The Supreme Court ruling in Fisher’s case was very close. If the case against Harvard is appealed all the way to the Supreme Court after it is decided (which many expect it to be), it is highly possible that affirmative action will most likely be ruled as unconstitutional. With Brett Kavanaugh’s recent ascension to the Supreme Court, the conservative majority on the Supreme Court is expected to rule in favor of S.F.F.A, a conservative group.

Proponents of affirmative action, like Harvard (and the other 7 Ivy League colleges which have all shown their support for Harvard), claim that it helps create diversity on college campuses, and they say it is instrumental in providing minorities’ equal access to higher education.
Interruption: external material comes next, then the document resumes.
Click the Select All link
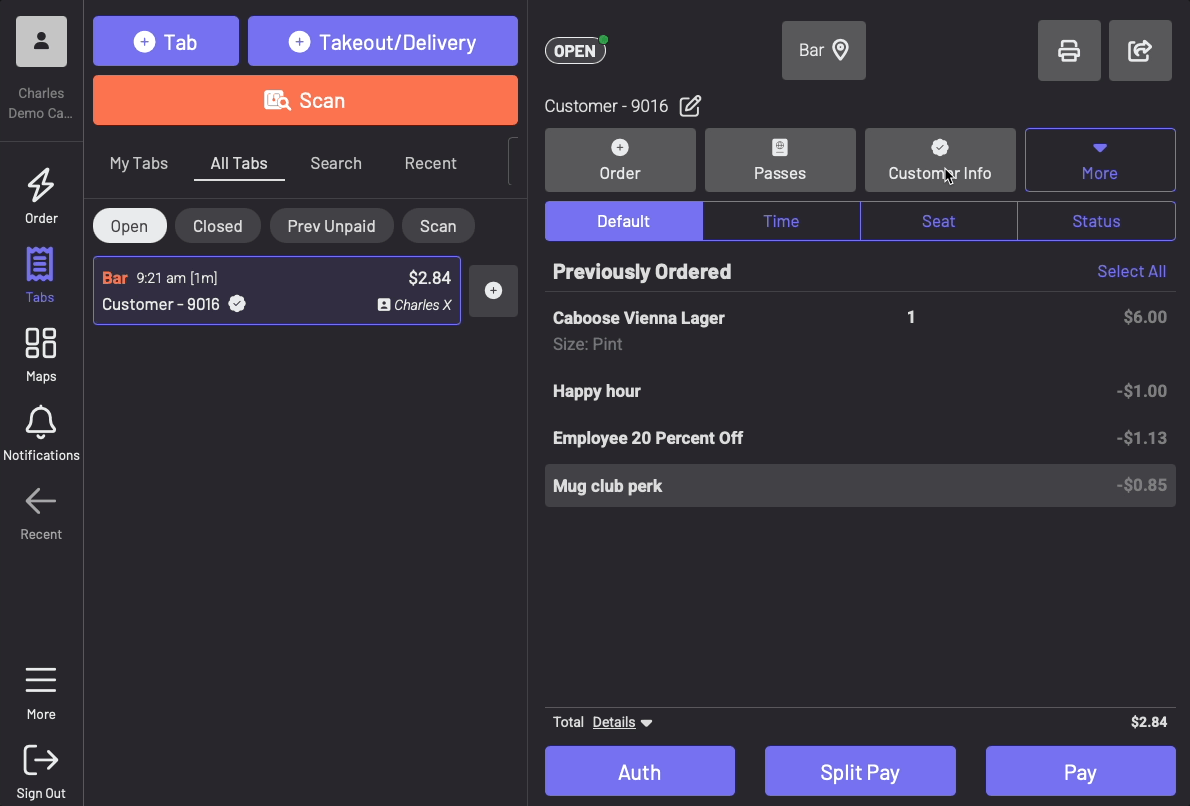1190x806 pixels. pyautogui.click(x=1131, y=271)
Harvard also claims that it takes a holistic approach when reviewing applicants and that race is not any more important than the other factors it takes into consideration, such as academics. Furthermore, Harvard says that race can never hurt an applicant’s chance of gaining admission; it can only help the applicant.

Opponents, however, argue that affirmative action is unfair to students who have the academic merit to gain admission to a college, but are rejected because they are not the right race. Therefore, they seek to remove all questions of race from college applications.

Michael Verile, a senior at Saint Peter’s, understands both sides of the argument. He says, “College is about grades so one’s high school grades should speak for itself. Now some areas of the nation are less educated than others, and that is race based to some extent.”

Ultimately, Verile concludes, “I think university admissions should take race into consideration to some degree, but ones merit should be the sole fact in getting into a school or degree program.”

It is unclear how the conclusion of this case will play out in the current trial or how long it will take to reach the Supreme Court if it is appealed, but one thing is clear: this case directly impacts all students in the United States regardless of what race they may be. Furthermore, the conclusion of this case will decide the future of college admissions in America as it continues to unravel the often mysterious world of college admissions.